What to work on => Each record should be given back exactly, with none missing.

── Given data ──

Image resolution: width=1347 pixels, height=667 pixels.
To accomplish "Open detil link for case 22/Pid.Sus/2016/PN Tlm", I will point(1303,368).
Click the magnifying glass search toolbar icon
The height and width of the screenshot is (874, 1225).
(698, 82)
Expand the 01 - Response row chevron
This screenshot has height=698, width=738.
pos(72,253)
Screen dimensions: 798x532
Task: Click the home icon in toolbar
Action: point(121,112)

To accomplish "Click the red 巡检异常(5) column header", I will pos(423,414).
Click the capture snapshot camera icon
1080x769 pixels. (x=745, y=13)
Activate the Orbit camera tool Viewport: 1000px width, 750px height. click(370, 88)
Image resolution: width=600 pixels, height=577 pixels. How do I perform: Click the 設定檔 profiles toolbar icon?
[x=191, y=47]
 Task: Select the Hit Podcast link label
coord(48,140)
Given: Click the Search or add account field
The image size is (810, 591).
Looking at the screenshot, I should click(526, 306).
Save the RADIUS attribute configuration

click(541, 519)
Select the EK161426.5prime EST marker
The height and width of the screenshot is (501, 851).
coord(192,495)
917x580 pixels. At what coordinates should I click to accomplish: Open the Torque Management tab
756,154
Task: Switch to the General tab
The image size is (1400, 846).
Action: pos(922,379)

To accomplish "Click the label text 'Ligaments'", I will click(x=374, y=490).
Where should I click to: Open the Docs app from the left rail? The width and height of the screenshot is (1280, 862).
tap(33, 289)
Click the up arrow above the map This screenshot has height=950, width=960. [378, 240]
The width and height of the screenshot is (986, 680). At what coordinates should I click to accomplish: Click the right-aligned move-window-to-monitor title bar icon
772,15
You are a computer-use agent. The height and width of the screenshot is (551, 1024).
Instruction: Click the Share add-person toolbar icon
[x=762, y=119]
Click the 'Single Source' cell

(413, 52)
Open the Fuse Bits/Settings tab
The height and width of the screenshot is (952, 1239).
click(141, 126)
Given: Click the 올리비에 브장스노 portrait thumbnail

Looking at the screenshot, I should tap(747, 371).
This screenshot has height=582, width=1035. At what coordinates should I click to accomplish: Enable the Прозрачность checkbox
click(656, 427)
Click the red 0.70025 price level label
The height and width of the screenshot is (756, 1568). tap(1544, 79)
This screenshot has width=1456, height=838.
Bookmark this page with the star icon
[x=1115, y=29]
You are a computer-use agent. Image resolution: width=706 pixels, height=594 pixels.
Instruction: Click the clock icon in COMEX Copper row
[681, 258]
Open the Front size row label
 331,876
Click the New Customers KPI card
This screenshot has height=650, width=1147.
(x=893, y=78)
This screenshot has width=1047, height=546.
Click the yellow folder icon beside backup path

───

Answer to this problem =>
Image resolution: width=1347 pixels, height=667 pixels.
To accomplish "Open detil link for case 22/Pid.Sus/2016/PN Tlm", I will point(1303,368).
Click the magnifying glass search toolbar icon
The height and width of the screenshot is (874, 1225).
(698, 82)
Expand the 01 - Response row chevron
This screenshot has height=698, width=738.
pos(72,253)
Screen dimensions: 798x532
Task: Click the home icon in toolbar
Action: point(121,112)

To accomplish "Click the red 巡检异常(5) column header", I will pos(423,414).
Click the capture snapshot camera icon
1080x769 pixels. (x=745, y=13)
Activate the Orbit camera tool Viewport: 1000px width, 750px height. click(370, 88)
Image resolution: width=600 pixels, height=577 pixels. How do I perform: Click the 設定檔 profiles toolbar icon?
[x=191, y=47]
 Task: Select the Hit Podcast link label
coord(48,140)
Given: Click the Search or add account field
The image size is (810, 591).
Looking at the screenshot, I should click(526, 306).
Save the RADIUS attribute configuration

click(541, 519)
Select the EK161426.5prime EST marker
The height and width of the screenshot is (501, 851).
coord(192,495)
917x580 pixels. At what coordinates should I click to accomplish: Open the Torque Management tab
756,154
Task: Switch to the General tab
The image size is (1400, 846).
Action: pos(922,379)

To accomplish "Click the label text 'Ligaments'", I will click(x=374, y=490).
Where should I click to: Open the Docs app from the left rail? The width and height of the screenshot is (1280, 862).
tap(33, 289)
Click the up arrow above the map This screenshot has height=950, width=960. [378, 240]
The width and height of the screenshot is (986, 680). At what coordinates should I click to accomplish: Click the right-aligned move-window-to-monitor title bar icon
772,15
You are a computer-use agent. The height and width of the screenshot is (551, 1024).
Instruction: Click the Share add-person toolbar icon
[x=762, y=119]
Click the 'Single Source' cell

(413, 52)
Open the Fuse Bits/Settings tab
The height and width of the screenshot is (952, 1239).
click(141, 126)
Given: Click the 올리비에 브장스노 portrait thumbnail

Looking at the screenshot, I should tap(747, 371).
This screenshot has height=582, width=1035. At what coordinates should I click to accomplish: Enable the Прозрачность checkbox
click(656, 427)
Click the red 0.70025 price level label
The height and width of the screenshot is (756, 1568). tap(1544, 79)
This screenshot has width=1456, height=838.
Bookmark this page with the star icon
[x=1115, y=29]
You are a computer-use agent. Image resolution: width=706 pixels, height=594 pixels.
Instruction: Click the clock icon in COMEX Copper row
[681, 258]
Open the Front size row label
 331,876
Click the New Customers KPI card
This screenshot has height=650, width=1147.
(x=893, y=78)
This screenshot has width=1047, height=546.
Click the yellow folder icon beside backup path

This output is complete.